Жереми словно ударили кулаком в живот. Ему не хватало воздуха. Не в состоянии вымолвить ни слова, он только кивнул головой. Что еще предстоит вытерпеть Виктории? На что способно это чудовище? Избить ее? Изнасиловать? Убить? Он не мог так рисковать. Надо было взять себя в руки и действовать, чтобы защитить ее. Но как? Убить Владимира? Что ему терять? Еще годы заключения в обмен на покой и здоровье своей жены? Выбор был легкий. Но он знал, что физически неспособен это сделать.
И тут Жереми пришла одна идея. Надо было торопиться. В своем шкафчике он нашел ручку, бумагу и конверты. Кому же он писал в другие дни?
— Что ты делаешь? — спросил Владимир.
— Пишу.
— Твоему адвокату?
— Да, — ответил Жереми, — моему адвокату.
Он быстро настрочил два письма. Когда он закончил, Владимир уже уснул и оглашал камеру громким храпом. Жереми позвал надзирателя с суровым лицом и несговорчивым видом. Он передал ему одно из писем, то, что было адресовано Виктории. Надзиратель заметил, что почту принимают утром, но все же взял письмо и спрятал его в карман.
— Мне никто не звонил?
— Нет, ты кем себя возомнил, Делег? Тут тебе тюрьма, а не контора! И я не твой личный секретарь!
— Мне просто должны звонить сегодня вечером.

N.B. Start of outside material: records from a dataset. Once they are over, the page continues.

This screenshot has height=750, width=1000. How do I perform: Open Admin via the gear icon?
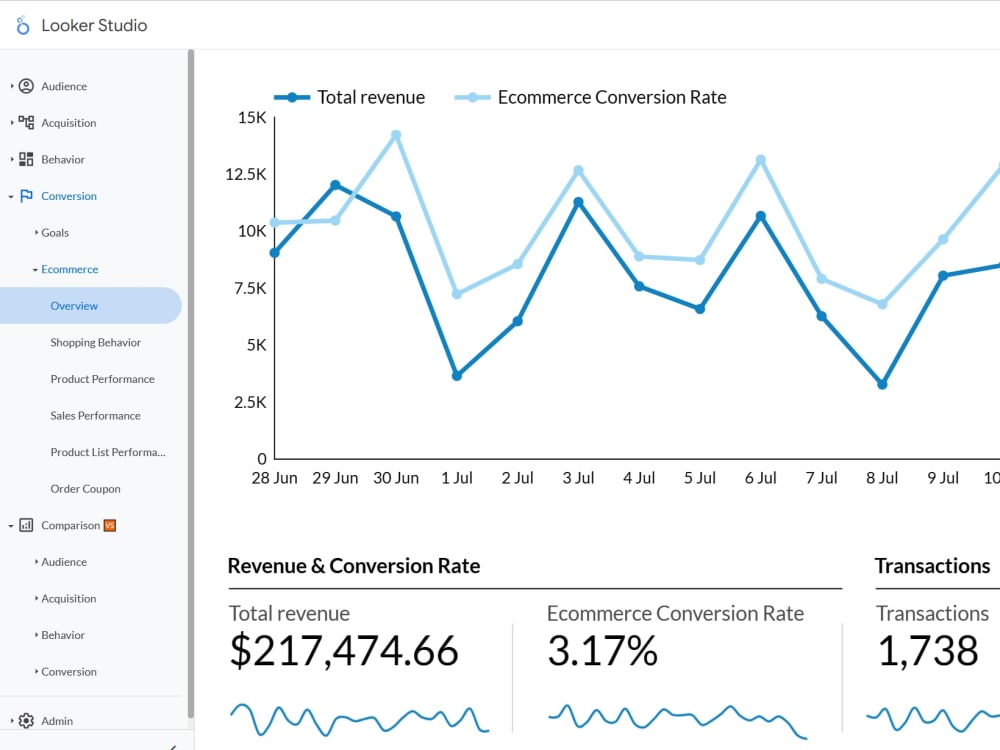pyautogui.click(x=28, y=720)
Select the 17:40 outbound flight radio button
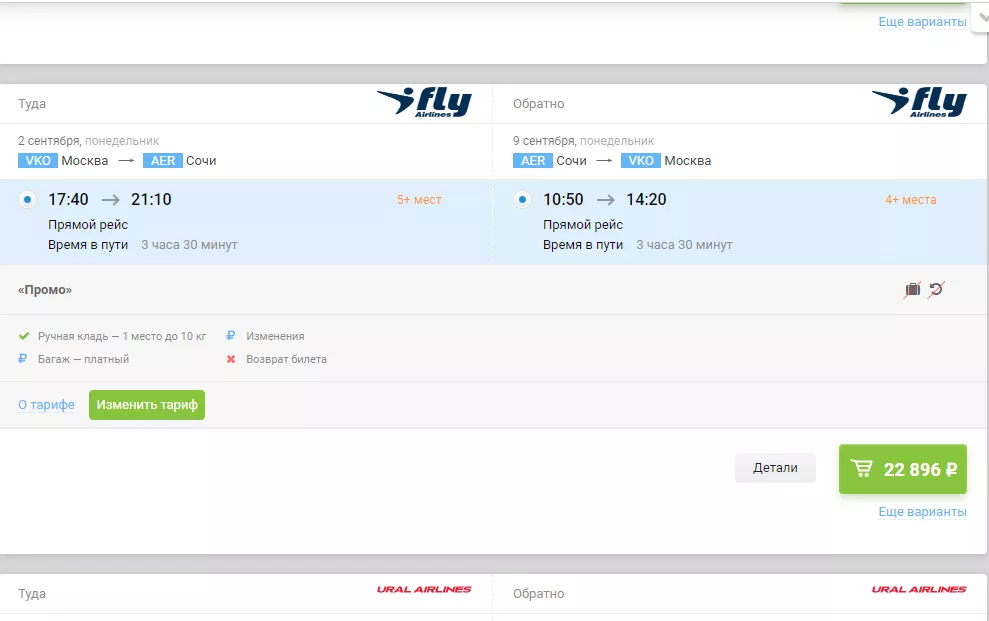 (x=27, y=200)

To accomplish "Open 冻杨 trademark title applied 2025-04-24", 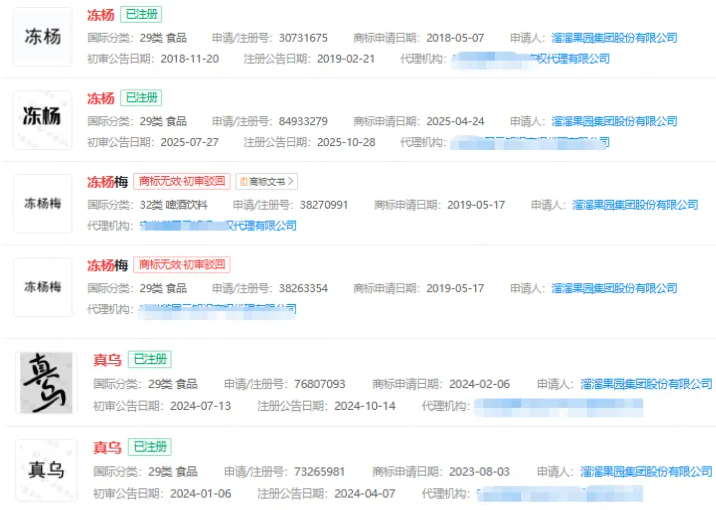I will click(100, 99).
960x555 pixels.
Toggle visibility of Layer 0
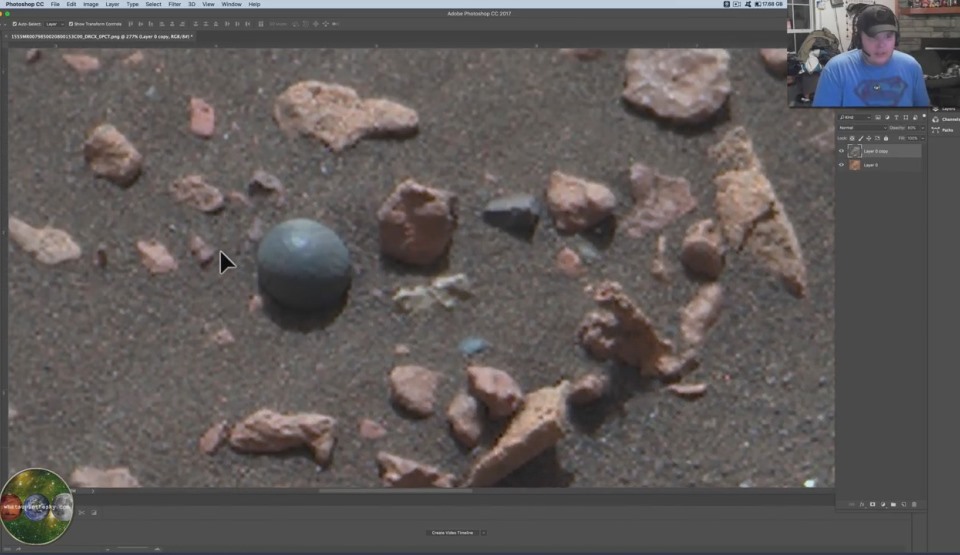pos(841,165)
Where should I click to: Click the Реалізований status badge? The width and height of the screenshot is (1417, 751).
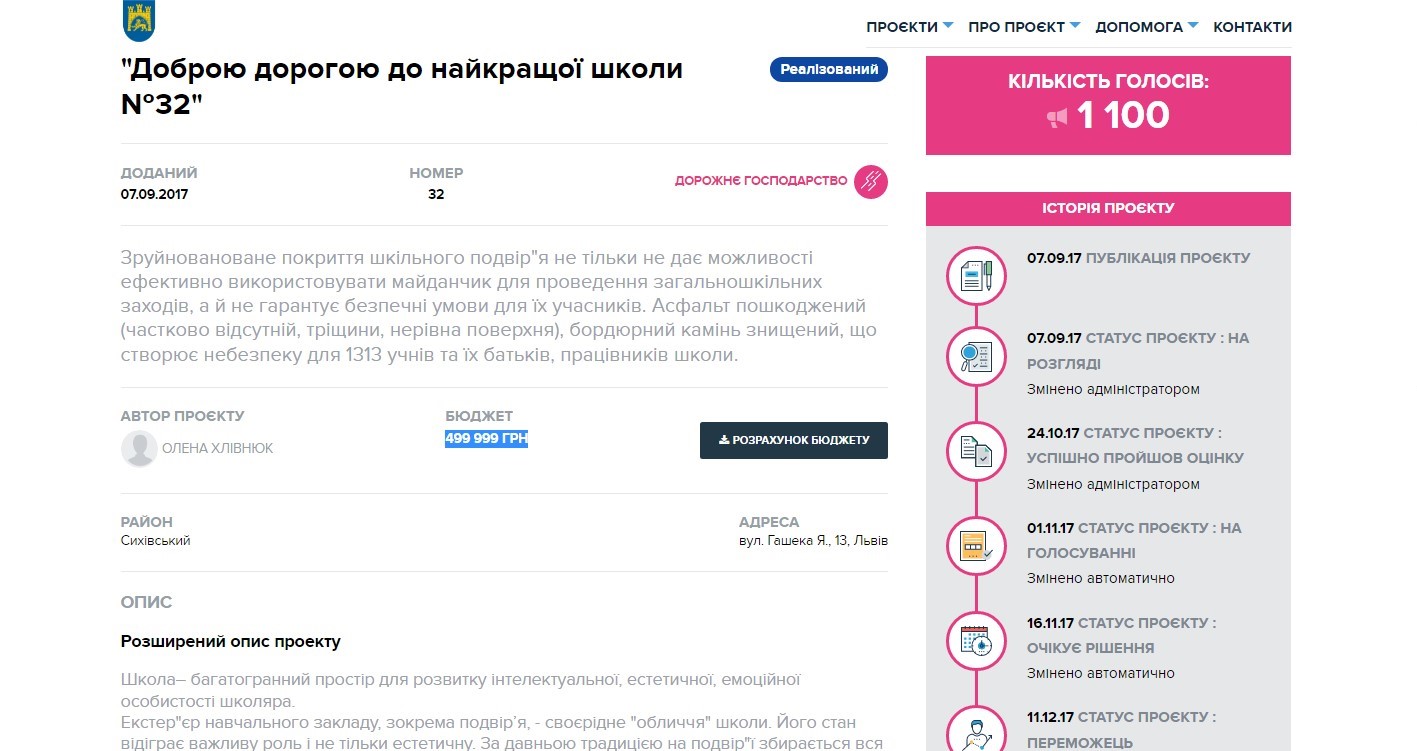point(828,69)
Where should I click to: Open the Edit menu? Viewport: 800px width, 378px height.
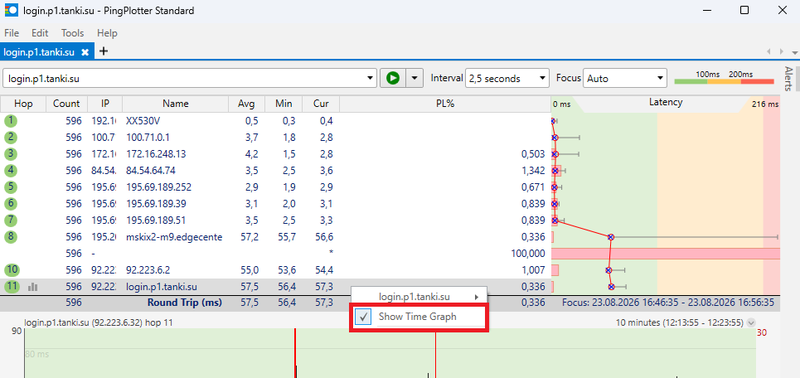pos(39,33)
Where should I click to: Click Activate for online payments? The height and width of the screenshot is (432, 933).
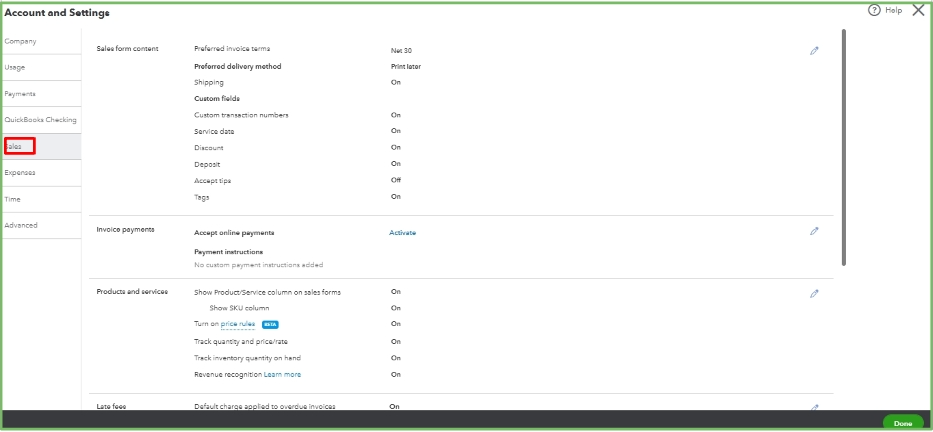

— Слушай, ты меня за своего кореша не держи. Здесь у нас два лагеря — надзиратели и зэки. И я-то знаю, на какой я стороне. Так что радуйся, что я взял письмо. А насчет телефона — если и будет звонок, я тебя не позову.
— Спасибо за письмо, — ровным голосом сказал Жереми.
Надзиратель, очевидно ожидавший бурных пререканий, удивился. Что-то процедив сквозь зубы, он вышел из камеры.
Дверь захлопнулась с глухим стуком, который замер, растворившись в отголосках других, более далеких звуков.
Жереми направился к окну. Ноги были точно налиты свинцом. Он оглядел двор и увидел двух беседующих надзирателей у столба электропередачи. Он взял второе письмо, сложил его, привязал к куску мыла и бросил прямо в них. Оно попало в плечо тому, что повыше, он обернулся и поднял глаза к окнам, но Жереми успел пригнуться. Он выждал несколько секунд и выглянул снова. Двое надзирателей читали посланную им записку.